And the history of our understanding of those laws is, as Tom Chivers explains (in an excerpt from his book, Everything is Predictable), both fascinating and illuminating…

Traditionally, the story of the study of probability begins in French gambling houses in the mid-seventeenth century. But we can start it earlier than that.

The Italian polymath Gerolamo Cardano had attempted to quantify the maths of dice gambling in the sixteenth century. What, for instance, would the odds be of rolling a six on four rolls of a die, or a double six on twenty-four rolls of a pair of dice?

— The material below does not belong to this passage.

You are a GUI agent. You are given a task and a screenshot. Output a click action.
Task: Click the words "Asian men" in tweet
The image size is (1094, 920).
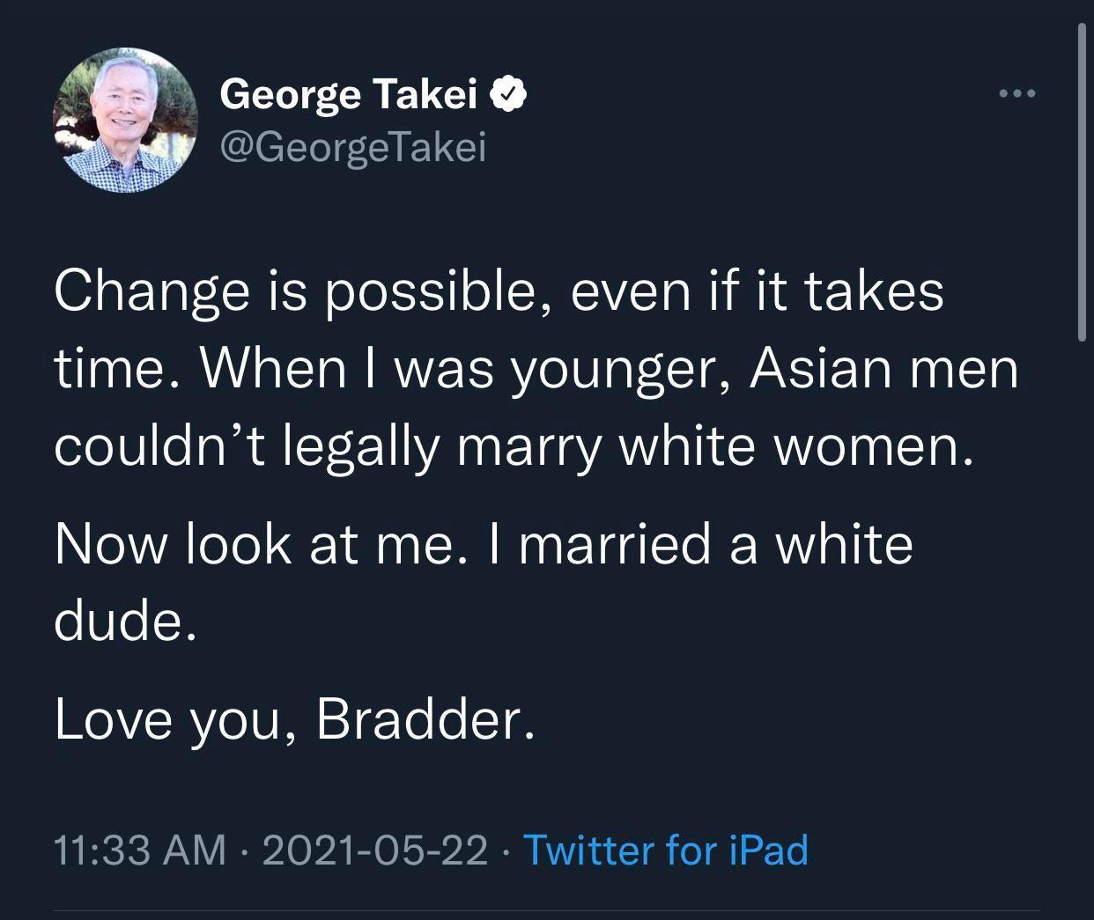[883, 368]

His working went like this. The probability of rolling a six is one in six, or 1/6, or about 17 percent. Normally, in probability, we don’t give a figure as a percentage, but as a number between zero and one, which we call p. So the probability of rolling a six is p = 0.17. (Actually, 0.1666666… but I’m rounding it off.)

Cardano, reasonably enough, assumed that if you roll the die four times, your probability is four times as high: 4/6, or about 0.67. But if you stop and think about it for a moment, that can’t be right, because it would imply that if you rolled the die six times, your chance of getting a six would be one-sixth times six, or one: that is, certainty. But obviously it’s possible to roll six times and have none of the dice come up six.

What threw Cardano is that the average number of sixes you’ll see on four dice is 0.67. But sometimes you’ll see three, sometimes you’ll see none. The odds of seeing a six (or, separately, at least one six) are different.

In the case of the one die rolled four times, you’d get it badly wrong—the real answer is about 0.52, not 0.67—but you’d still be right to bet, at even odds, on a six coming up. If you used Cardano’s reasoning for the second question, though, about how often you’d see a double six on twenty-four rolls, it would lead you seriously astray in a gambling house. His math would suggest that, since a double six comes up one time in thirty-six (p ≈ 0.03), then rolling the dice twenty-four times would give you twenty-four times that probability, twenty-four in thirty-six or two-thirds (p ≈ 0.67, again).

This time, though, his reasonable but misguided thinking would put you on the wrong side of the bet. The probability of seeing a double six in twenty-four rolls is 0.49, slightly less than half. You’d lose money betting on it. What’s gone wrong?

A century or so later, in 1654, Antoine Gombaud, a gambler and amateur philosopher who called himself the Chevalier de Méré, was interested in the same questions, for obvious professional reasons. He had noticed exactly what we’ve just said: that betting that you’ll see at least one six in four rolls of a die will make you money, whereas betting that you’ll see at least one double six in twenty-four rolls of two dice will not. Gombaud, through simple empirical observation, had got to a much more realistic position than Cardano. But he was confused. Why were the two outcomes different? After all, six is to four as thirty-six is to twenty-four. He recruited a friend, the mathematician Pierre de Carcavi, but together they were unable to work it out. So they asked a mutual friend, the great mathematician Blaise Pascal.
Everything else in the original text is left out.